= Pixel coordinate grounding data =
^^^^^^^^^^^^^^^^
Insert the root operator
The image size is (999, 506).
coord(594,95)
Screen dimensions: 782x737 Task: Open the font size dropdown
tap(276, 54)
^^^^^^^^^^^^^^^^
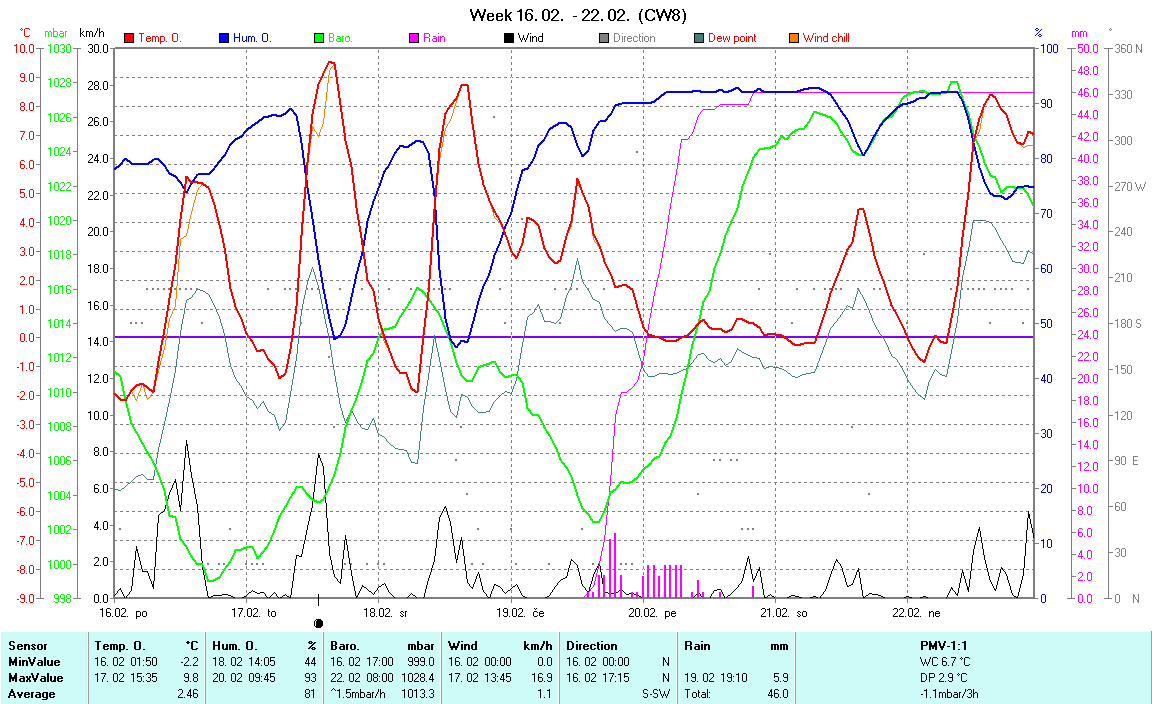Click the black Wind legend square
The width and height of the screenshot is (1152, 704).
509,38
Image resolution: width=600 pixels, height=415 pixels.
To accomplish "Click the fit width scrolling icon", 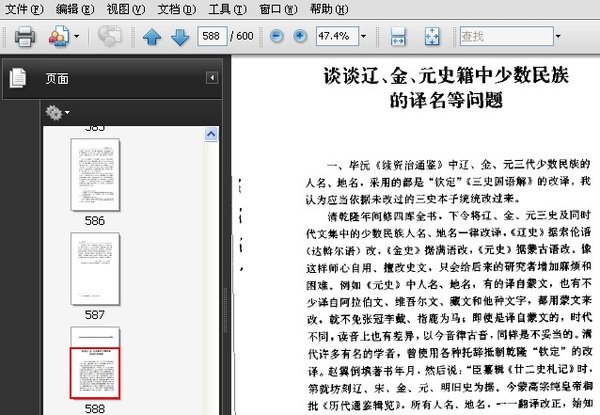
^^^^^^^^^^^^^^^^
= YOUR TASK =
Give the lines above again exactly, from the one containing "Image resolution: width=600" to the one containing "the fit width", both included, but leave out the pictures.

= SOLUTION TO THE PROBLEM =
Image resolution: width=600 pixels, height=415 pixels.
To accomplish "Click the fit width scrolling icon", 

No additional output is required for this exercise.